Exercise requirements:
Reproduce the part of the Aristotelis Karagiannidis profile between "Senior career*" and "(loan) / 14 / (1)", inclusive.

Text excerpt:
▼
Aristotelis Karagiannidis

Personal information
- Date of birth: 15 June 1990 (age 35)
- Place of birth: Ioannina, Greece
- Height: 1.90 m (6 ft 3 in)
- Position: Centre-back

Team information
- Current team: Karaiskakis
- Number: 5

Youth career
- AO Anatolis

Senior career*
- Years: Team / Apps / (Gls)
- 2008–2009: Egaleo
- 2009–2010: Doxa Kranoula
- 2010–2011: Rodos
- 2011–2012: Rouvas / 3 / (0)
- 2012: Tilikratis / 14 / (0)
- 2012–2013: Doxa Kranoula / 8 / (0)
- 2013: Kassiopi / 10 / (2)
- 2013–2016: Kerkyra / 21 / (0)
- 2015: → Pierikos (loan) / 14 / (1)
- 2016–: Karaiskakis / 44 / (0)
▲
Saved entries:
▼
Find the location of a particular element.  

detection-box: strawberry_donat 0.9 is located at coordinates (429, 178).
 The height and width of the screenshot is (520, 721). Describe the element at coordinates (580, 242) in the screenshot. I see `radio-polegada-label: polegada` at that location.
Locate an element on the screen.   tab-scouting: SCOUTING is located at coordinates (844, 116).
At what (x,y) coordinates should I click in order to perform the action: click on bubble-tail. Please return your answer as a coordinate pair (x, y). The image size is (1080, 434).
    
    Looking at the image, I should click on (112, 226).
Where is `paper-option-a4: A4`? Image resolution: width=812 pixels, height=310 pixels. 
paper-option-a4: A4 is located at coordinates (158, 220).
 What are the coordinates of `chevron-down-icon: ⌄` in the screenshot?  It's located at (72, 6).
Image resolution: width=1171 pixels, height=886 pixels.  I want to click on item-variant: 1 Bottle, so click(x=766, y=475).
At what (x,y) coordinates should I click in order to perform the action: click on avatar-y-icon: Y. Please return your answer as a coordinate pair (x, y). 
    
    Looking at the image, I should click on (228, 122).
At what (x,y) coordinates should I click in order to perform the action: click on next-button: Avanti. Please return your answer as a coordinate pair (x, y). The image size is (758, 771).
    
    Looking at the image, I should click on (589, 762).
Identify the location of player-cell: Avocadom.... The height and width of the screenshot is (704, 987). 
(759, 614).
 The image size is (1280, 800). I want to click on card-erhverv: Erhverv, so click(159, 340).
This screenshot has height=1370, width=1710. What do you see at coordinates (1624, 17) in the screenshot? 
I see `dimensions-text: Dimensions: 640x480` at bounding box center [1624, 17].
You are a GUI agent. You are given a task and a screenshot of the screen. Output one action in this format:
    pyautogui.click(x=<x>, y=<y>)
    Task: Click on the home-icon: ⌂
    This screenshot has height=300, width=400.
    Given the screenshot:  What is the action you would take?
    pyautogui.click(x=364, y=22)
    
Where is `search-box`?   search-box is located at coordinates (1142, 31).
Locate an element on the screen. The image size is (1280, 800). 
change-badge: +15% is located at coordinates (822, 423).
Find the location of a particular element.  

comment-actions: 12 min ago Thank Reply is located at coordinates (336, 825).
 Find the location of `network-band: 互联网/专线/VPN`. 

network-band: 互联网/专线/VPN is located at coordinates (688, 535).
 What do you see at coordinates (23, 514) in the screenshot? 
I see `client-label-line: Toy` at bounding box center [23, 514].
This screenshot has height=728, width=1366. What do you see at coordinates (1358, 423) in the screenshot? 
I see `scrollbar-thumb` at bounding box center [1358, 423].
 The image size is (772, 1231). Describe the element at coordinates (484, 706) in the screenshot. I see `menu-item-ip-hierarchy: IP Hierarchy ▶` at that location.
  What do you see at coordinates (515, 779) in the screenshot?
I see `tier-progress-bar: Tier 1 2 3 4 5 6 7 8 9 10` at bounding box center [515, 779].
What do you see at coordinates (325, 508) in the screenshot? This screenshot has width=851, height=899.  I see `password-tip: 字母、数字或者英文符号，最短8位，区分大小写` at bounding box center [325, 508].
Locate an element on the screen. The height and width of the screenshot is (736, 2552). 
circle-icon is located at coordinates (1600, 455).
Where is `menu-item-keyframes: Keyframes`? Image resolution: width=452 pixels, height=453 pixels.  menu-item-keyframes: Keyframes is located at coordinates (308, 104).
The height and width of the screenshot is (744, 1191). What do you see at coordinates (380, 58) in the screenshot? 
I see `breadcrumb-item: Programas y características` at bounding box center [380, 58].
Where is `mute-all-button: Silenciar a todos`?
▲
Reply to the exercise:
Senior career*
- Years: Team / Apps / (Gls)
- 2008–2009: Egaleo
- 2009–2010: Doxa Kranoula
- 2010–2011: Rodos
- 2011–2012: Rouvas / 3 / (0)
- 2012: Tilikratis / 14 / (0)
- 2012–2013: Doxa Kranoula / 8 / (0)
- 2013: Kassiopi / 10 / (2)
- 2013–2016: Kerkyra / 21 / (0)
- 2015: → Pierikos (loan) / 14 / (1)